Kluth L.A., Black P.C., Bochner B.H., Catto J., Lerner S.P., Stenzl A., Sylvester R., Vickers A.J., Xylinas E., Shariat S.F.
European Urology 2015 68:2 (238-253)
Context This review focuses on risk assessment and prediction tools for bladder cancer (BCa). Objective To review the current knowledge on risk assessment and prediction tools to enhance clinical decision making and counseling of patients with BCa. Evidence acquisition A literature search in English was performed using PubMed in July 2013. Relevant risk assessment and prediction tools for BCa were selected. More than 1600 publications were retrieved. Special attention was given to studies that investigated the clinical benefit of a prediction tool. Evidence synthesis Most prediction tools for BCa focus on the prediction of disease recurrence and progression in non-muscle-invasive bladder cancer or disease recurrence and survival after radical cystectomy.
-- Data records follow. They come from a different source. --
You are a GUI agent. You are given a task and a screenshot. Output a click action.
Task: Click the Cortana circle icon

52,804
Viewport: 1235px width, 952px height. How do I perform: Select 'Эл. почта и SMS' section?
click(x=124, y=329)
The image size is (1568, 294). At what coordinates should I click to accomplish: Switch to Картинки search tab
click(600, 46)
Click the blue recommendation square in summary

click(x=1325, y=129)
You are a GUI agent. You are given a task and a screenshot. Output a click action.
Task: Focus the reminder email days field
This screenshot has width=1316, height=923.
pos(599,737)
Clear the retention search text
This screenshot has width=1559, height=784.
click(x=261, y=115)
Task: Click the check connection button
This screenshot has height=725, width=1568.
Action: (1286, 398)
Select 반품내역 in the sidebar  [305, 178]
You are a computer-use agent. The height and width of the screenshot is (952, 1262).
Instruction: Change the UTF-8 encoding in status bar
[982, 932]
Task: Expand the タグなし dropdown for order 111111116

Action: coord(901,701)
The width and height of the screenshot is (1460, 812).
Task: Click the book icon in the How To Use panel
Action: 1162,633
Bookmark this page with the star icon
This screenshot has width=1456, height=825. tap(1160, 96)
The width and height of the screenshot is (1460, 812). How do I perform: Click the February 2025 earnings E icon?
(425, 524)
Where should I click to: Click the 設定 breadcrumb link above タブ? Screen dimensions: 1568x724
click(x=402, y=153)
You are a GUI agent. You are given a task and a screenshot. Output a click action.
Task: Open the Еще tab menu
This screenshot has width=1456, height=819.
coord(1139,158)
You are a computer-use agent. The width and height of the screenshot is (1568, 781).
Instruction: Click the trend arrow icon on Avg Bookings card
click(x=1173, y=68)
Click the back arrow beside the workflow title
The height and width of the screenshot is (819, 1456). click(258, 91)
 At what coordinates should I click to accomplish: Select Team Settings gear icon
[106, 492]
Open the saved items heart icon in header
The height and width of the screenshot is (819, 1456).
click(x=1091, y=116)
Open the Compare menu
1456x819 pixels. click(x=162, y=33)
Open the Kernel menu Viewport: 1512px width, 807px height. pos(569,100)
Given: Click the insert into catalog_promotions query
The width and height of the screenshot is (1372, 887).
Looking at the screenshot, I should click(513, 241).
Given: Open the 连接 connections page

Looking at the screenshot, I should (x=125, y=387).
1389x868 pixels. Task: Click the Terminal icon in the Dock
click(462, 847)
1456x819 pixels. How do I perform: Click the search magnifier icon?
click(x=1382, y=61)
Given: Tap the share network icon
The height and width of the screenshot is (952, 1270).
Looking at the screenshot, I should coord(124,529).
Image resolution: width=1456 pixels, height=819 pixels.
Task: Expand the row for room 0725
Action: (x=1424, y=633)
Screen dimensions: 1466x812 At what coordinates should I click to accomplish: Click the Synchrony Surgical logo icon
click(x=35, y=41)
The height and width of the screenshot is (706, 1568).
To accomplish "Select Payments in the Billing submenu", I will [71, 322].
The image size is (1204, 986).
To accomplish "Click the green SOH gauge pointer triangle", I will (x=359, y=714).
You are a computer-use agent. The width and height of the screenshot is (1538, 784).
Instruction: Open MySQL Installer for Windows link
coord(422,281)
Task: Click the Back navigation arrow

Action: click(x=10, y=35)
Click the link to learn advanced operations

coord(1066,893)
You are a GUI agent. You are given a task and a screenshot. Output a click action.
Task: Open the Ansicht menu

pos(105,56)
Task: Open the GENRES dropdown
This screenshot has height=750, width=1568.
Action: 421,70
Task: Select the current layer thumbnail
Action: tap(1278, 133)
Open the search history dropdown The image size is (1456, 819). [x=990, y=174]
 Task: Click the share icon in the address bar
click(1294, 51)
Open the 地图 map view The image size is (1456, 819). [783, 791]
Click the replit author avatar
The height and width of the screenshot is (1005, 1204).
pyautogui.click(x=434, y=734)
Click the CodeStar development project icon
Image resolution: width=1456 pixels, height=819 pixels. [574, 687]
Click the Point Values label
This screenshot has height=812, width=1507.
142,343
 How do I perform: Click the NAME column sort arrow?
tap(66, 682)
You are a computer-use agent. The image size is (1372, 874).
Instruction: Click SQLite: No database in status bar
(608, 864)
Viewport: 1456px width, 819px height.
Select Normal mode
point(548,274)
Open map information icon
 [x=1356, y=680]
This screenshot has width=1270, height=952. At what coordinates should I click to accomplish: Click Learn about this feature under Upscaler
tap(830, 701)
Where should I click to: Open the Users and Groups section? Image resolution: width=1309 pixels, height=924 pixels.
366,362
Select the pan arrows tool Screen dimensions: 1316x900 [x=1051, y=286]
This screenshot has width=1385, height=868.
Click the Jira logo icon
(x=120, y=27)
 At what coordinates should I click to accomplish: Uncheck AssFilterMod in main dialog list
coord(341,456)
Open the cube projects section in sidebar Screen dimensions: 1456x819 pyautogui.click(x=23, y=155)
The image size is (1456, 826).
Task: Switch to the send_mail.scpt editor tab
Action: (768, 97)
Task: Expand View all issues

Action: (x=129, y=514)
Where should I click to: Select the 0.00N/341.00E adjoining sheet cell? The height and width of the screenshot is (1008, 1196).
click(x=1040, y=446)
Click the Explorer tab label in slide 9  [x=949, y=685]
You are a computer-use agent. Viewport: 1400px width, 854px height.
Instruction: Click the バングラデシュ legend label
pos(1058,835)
Although these tools are helpful, recent prediction tools aim to address a specific clinical problem, such as the prediction of organ-confined disease and lymph node metastasis to help identify patients who might benefit from neoadjuvant chemotherapy. Although a large number of prediction tools have been reported in recent years, many of them lack external validation. Few studies have investigated the clinical utility of any given model as measured by its ability to improve clinical decision making. There is a need for novel biomarkers to improve the accuracy and utility of prediction tools for BCa. Conclusions Decision tools hold the promise of facilitating the shared decision process, potentially improving clinical outcomes for BCa patients. Prediction models need external validation and assessment of clinical utility before they can be incorporated into routine clinical care. Patient summary We looked at models that aim to predict outcomes for patients with bladder cancer (BCa). We found a large number of prediction models that hold the promise of facilitating treatment decisions for patients with BCa. However, many models are missing confirmation in a different patient cohort, and only a few studies have tested the clinical utility of any given model as measured by its ability to improve clinical decision making.